Maroon Snowmass Trailhead
I packed my bag, grabbed a few wag bags from the trailhead kiosk and started my hike up for the Maroon Snowmass Trail. It was quiet, a little chilly and calm. The trees were just starting to change color and the Aspen were absolutely beautiful. Not all groves had started to change bright yellow but the ones that had were stunning. 1.6 miles into the hike, I came to my first junction, turning right and making my first stream crossing. I did it barefoot with trekking poles and made it across just fine. Maybe crocs would have helped, but this was the only time on the whole trip that I would have used them so I’m glad I didn’t carry them an additional 64 miles just for this stream.
Capitol Lake
The trail continues to rise as it gains elevation and meanders in and out of trees with the occasional stretch of mountain views until I reached my first pass skirting by Haystack Mountain on a grassy patch at 11,700 feet. The trail then began to descend in and out of the forest before once again climbing and linking up to the Capitol Creek Trail on its way to Capitol Lake. The day was beautiful. Blue skies with soft white clouds rolling by. I looked for my site and found an empty tent in its place so I went to the lake for a while to take in the whole scene and hang out with the marmots. Capitol Peak lays there just on the other side of the lake. It’s one of the most difficult of the 58 14ers as there is more technical climbing involved. I could see a group of climbers coming down from the saddle and assumed that their tent was in my spot. These were the first people I saw that day. Such a lovely hike up to this lake.

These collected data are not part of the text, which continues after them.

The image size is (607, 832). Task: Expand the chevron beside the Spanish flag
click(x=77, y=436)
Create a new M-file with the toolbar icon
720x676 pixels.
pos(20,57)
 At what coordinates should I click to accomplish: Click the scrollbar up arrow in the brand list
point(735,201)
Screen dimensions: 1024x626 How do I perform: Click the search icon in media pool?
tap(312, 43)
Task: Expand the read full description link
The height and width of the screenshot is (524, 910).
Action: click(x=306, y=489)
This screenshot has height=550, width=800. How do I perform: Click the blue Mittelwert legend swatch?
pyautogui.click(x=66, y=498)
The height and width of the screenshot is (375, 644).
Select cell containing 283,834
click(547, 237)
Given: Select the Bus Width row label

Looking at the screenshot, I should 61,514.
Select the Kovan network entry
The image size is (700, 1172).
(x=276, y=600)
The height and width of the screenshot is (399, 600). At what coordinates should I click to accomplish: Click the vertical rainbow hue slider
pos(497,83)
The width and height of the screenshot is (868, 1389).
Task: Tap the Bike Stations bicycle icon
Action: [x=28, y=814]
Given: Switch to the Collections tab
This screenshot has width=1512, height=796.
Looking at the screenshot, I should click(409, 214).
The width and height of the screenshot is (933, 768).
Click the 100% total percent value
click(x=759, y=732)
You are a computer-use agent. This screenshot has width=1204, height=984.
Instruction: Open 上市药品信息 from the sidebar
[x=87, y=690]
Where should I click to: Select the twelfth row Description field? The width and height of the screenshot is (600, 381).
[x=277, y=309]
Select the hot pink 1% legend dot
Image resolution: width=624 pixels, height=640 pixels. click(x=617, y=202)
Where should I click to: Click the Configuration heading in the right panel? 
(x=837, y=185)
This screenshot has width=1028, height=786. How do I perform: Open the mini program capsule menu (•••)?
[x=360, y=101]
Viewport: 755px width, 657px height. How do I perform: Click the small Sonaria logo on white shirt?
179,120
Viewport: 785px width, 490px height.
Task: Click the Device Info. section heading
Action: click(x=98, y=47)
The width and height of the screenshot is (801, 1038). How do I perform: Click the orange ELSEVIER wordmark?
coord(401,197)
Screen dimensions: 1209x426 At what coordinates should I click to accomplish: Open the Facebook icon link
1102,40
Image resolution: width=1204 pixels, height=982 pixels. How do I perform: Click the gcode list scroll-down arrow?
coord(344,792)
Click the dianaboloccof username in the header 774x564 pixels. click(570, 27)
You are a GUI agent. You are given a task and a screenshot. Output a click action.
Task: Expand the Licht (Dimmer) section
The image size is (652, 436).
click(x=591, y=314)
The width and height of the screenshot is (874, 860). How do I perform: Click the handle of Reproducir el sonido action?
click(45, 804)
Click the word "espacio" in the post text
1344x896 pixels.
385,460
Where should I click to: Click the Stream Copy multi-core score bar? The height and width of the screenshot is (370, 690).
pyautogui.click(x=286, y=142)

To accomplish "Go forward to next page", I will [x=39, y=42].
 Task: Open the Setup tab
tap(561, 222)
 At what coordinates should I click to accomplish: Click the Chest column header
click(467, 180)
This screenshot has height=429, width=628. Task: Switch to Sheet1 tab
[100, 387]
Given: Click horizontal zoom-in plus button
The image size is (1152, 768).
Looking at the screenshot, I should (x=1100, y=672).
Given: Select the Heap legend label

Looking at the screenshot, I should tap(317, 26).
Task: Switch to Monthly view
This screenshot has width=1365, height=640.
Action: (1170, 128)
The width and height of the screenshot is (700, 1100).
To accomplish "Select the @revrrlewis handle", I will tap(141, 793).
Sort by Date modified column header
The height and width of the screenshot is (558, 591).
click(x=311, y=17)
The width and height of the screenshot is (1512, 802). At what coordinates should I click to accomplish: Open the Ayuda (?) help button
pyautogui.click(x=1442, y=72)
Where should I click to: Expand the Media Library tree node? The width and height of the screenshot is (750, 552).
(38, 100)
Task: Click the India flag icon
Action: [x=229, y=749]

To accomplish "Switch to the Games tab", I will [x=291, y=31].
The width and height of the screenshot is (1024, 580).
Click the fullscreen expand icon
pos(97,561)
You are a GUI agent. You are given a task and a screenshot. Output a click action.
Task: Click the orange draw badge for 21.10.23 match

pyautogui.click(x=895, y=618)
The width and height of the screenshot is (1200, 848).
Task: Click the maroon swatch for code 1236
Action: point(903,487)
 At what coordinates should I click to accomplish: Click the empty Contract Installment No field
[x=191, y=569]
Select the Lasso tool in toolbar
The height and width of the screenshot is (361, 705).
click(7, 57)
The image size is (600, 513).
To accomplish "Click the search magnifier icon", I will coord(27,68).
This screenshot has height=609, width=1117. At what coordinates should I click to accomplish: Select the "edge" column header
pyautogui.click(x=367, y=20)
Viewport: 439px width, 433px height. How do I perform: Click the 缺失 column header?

I spoke to the hikers who indeed had left their tent as they summited Capitol Peak. They were super stoked as for one of them it was his last peak to climb of the 58. I had already set my tent up in a different location but as they packed up I decided to claim my rightful spot in campsite #3 as it was much more protected with trees and a giant boulder. This proved to be a wise decision as the night brought in the weather.
September 22 |
Day 2: Capitol Lake to Geneva Lake
Distance: 23.2km | 14.4mi | Time: 10.5h
End point: Km 44.3 | Mi 27.5
That night the storms came in. There was a tremendous amount of lightning and thunder very close to me. I’ve spent a lot of nights in a tent and this was one of those few nights that made me very nervous. Not only was lightning cracking so close by it also began to snow. By morning most of the weather had blown over and there was a few inches of snow outside my tent. I packed up my tent not sure what to do. Should I continue on or should I turn back. I started my hike and backtracked 50 feet before talking myself into continuing over the pass. There were dark clouds still blowing over the pass with thunder and I had no idea what was on the other side. I continued for the pass as the wind blew snow in my face. Pushing on anxiously I made it to the top with an outstanding view of the whole snow covered mountain range ahead of me and what looked to be clearing of dark storm clouds overhead.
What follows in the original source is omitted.